- [SELECTED TEXT]
Celibacy is not about the will; it is not about getting busy; it is not that you do not have the urge for sex that makes it possible for you to embrace celibacy. If we were animals the above may be true. Man is the combination of body and spirit. Man has the mind to speculate; a sense of conscience; a longing for something greater than that which exists in this world. Above all man has revelation. As human, our urge is not only to have sex but to have a relationship. This is made manifest in the fact that we have been created in the image and likeness of God and God is a relationship (Father, Son and Holy Spirit). Celibacy is, therefore, a choice to be able to find relationship for your spirit with God. Thus, just as we will want to satisfy our body needs, celibacy invites us to satisfy the Spiritual needs. That is why even marriage couples can set aside sometime to avoid sex to satisfy their spiritual urge.
Having sex is not what fulfills but having a relationship. That is why even in marriage, a couple can commit adultery in their heart when one sees the other as a sex tool. Celibacy is a matter of the will in relation with God and not just a matter of the will alone. It is this relation with God that can keep you committed to celibacy and not your ‘busyness’. If you don’t have an urge how can you enter into a relationship?
There are three levels of relationships found in the context of the Priesthood and the Eucharist:
• Intimacy
• Appreciation
• Acceptance
The above are mutually exclusive. Christ maintains these three levels of relationship with us namely he is intimate with us; he appreciates us; he accepts us for who we are. In the Eucharist, when we eat God, we become like him and not he like us. For it said that we become what we eat. Indeed, the Eucharist is the only food that when we eat does not die but remains alive. There is only one person who calls us to a lasting relationship, even when we die his relationship with us is intact. God is that person. Therefore, sacrifice is the catchy word in any relationship. It is only by the power of the Holy Spirit that we can be chaste; that we can be celibate. It is our body that express this reality of the Spirit and that is why God chose to dwell in our bodies (the incarnation)
On the physical and emotional level, celibacy is the ability to know oneself as sexual and to experience some considerable comfort with that knowledge. It is the ability to regard oneself as sexual without experiencing neither the internal or external demand to do something about it- neither the need nor demand to act it out. It is the choice not to act out one’s sexuality in a genital or romantic way.
On the level of relationships, celibacy is the ability to cherish and nurture other people’s being and becoming without establishing bonds of mutual emotional dependence with them. It means not to be married, and not to be pursuing the path which naturally leads to marriage. It is the ability to establish warm and deep relationships with others by loving them and by being loved by them in a non-exclusive and non- possessive way. It is a way of loving which allows the celibate person to say. “They and I are better off for our having been together, but no worse off for our parting.”

- [EXERCISE TASKS]
a. Reproduce the celibacy passage verbatim, starting at the words "On the physical" and ending after the words "or romantic way.".
b. List the levels of relationship that the celibacy passage names in the context of the Priesthood and the Eucharist.

- [DATASET EXCERPTS]
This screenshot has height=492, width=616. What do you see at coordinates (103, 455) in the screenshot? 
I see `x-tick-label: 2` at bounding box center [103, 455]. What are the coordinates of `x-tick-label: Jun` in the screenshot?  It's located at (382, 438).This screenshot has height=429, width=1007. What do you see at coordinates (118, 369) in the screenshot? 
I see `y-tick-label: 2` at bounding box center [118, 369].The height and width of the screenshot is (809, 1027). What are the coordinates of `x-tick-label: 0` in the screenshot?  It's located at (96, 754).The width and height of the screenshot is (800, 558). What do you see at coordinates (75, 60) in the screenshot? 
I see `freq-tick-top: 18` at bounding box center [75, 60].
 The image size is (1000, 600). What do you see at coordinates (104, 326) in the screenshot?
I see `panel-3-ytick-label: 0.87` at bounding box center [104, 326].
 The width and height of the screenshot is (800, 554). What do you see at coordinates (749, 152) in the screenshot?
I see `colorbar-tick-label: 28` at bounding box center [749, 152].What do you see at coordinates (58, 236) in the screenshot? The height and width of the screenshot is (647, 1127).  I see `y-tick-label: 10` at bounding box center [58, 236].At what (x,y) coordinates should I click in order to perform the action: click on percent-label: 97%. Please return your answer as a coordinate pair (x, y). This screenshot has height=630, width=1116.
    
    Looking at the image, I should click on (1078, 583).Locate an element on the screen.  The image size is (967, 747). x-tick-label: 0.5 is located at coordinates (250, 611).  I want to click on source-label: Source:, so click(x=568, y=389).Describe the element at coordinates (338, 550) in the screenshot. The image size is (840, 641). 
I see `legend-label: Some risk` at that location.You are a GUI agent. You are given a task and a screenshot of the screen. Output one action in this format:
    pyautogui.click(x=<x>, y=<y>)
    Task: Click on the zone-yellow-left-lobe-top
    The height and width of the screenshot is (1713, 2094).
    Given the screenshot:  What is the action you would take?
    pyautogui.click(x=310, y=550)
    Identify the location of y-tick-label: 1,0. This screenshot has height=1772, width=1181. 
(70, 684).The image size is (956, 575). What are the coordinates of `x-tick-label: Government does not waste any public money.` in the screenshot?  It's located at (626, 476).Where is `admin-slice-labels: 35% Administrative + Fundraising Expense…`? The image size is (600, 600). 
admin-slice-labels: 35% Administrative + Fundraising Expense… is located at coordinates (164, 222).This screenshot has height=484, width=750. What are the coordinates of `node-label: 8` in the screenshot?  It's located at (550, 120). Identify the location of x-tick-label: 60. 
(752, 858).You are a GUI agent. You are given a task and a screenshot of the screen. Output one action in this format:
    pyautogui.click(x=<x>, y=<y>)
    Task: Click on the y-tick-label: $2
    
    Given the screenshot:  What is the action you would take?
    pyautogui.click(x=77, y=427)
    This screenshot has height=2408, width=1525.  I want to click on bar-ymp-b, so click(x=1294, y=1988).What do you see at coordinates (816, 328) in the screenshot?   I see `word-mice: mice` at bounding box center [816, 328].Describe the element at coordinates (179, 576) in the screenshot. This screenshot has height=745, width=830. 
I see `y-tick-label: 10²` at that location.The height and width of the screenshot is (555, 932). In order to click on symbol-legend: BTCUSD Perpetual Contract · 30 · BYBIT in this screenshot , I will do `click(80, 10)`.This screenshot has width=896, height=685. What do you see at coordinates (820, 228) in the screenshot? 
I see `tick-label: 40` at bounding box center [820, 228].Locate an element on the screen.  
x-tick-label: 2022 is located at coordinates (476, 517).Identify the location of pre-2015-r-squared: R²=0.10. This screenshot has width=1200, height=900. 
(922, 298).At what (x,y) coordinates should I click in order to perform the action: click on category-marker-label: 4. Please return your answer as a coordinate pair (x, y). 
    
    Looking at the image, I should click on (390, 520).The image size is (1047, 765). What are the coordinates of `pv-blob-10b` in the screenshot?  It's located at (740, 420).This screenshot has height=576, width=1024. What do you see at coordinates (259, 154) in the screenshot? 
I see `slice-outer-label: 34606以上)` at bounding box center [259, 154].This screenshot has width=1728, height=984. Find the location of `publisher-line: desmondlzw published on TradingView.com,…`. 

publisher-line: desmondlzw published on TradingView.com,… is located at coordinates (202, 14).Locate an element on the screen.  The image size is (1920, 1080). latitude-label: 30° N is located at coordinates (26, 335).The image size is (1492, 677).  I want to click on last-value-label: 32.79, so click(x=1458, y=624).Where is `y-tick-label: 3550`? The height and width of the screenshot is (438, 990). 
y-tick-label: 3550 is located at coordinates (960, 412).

- [SOLUTIONS TO THE PROBLEMS]
a.
On the physical and emotional level, celibacy is the ability to know oneself as sexual and to experience some considerable comfort with that knowledge. It is the ability to regard oneself as sexual without experiencing neither the internal or external demand to do something about it- neither the need nor demand to act it out. It is the choice not to act out one’s sexuality in a genital or romantic way.

b.
- Intimacy
- Appreciation
- Acceptance